Ist Reden halten Kunst? Trauerredner Cran siegt vor Gericht

17.2.2016, 20:16 Uhr
Umstrittener Trauerredner: Ernst Cran polarisiert derzeit wegen seines Engagement bei Pegida.

© Karlheinz Daut Umstrittener Trauerredner: Ernst Cran polarisiert derzeit wegen seines Engagement bei Pegida.

Sind individuell gestaltete Trauer- und Hochzeitsreden Kunst? Ja, sagt der Bundesfinanzhof (BFH). Die Münchner Richter stuften in ihrem am Mittwoch veröffentlichten Urteil Redner, die "eigenschöpferische Leistungen" erbringen, als Künstler ein. Diese können bei ihren Abrechnungen einen ermäßigten Umsatzsteuersatz von sieben Prozent geltend machen. Dienstleister, die lediglich "schablonenartigen Redetätigkeiten" abliefern, müssen aber nach wie vor den regulären Umsatzsteuersatz von 19 Prozent ans Finanzamt entrichten.

Geklagt hatte Ernst Cran, der 2003 der evangelischen Landeskirche den Rücken kehrte und seitdem als freier Redner für Trauer-, Geburtstags- und Hochzeitsfeiern tätig ist.

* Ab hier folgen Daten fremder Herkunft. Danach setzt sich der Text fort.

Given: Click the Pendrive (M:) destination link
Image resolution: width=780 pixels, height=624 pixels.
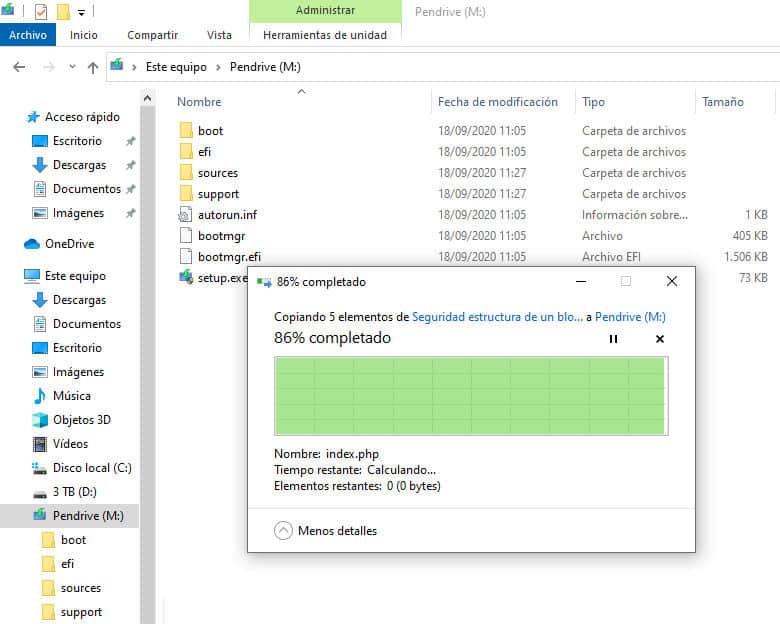Looking at the screenshot, I should pyautogui.click(x=630, y=316).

Er wollte für die Jahre 2006 bis 2010 den ermäßigten Steuersatz geltend machen. Seit 2010 müssen alle freien Trauerredner sowieso den vollen Satz abrechnen. Das entschied der Bundesfinanzhof (BFH) im Jahr 2010.

Nachzahlungen im Wert eines Mittelklassewagens

Das Finanzamt Nürnberg-Nord vertrat die Meinung, Cran hätte auch vor 2010 schon 19 Prozent Umsatzsteuer ansetzen müssen. Die Behörde verlangte eine Nachzahlung im Wert eines Mittelklassewagens. Das Nürnberger Finanzgericht bestätigte die Behörde. Gegen die Entscheidung legte Cran das Rechtsmittel der Revision ein. Nun urteilte der BFH: Nicht nur ein Künstler, der Eintritt verlangt, kann den ermäßigten Steuersatz geltend machen, so die Richter. Auch wenn der Redner vom Veranstalter, zum Beispiel von einem Hochzeitspaar bezahlt wird, ist eine Ermäßigung möglich. Dafür müssten aber bestimmte Voraussetzungen erfüllt sein.

Ob Ernst Cran diesen Anforderungen gerecht wird, muss nun das Finanzgericht Nürnberg prüfen. Der Fall wurde zur nochmaligen Entscheidung dorthin zurückverwiesen.

Der 59-Jährige polarisierte zwischenzeitlich als Redner bei Pegida-Kundgebungen in Dresden und Nürnberg. Nachdem seine Auftritte bekannt geworden waren, musste er seinen Posten im Vorstand des Berufsverbands der Trauerredner aufgeben. Auch prominente Kunden meldeten sich zu Wort, einer fühlte sich sogar von Cran betrogen.

In einem Interview des NZ-Blogs Vip-Raum äußerte sich Cran anschließend über seine Beweggründe, sich für Pegida zu engagieren. Unter anderem befürchtet er eine Islamisierung Deutschlands und damit einhergehend eine Bedrohung der freiheitlich-demokratischen Gesellschaftsform.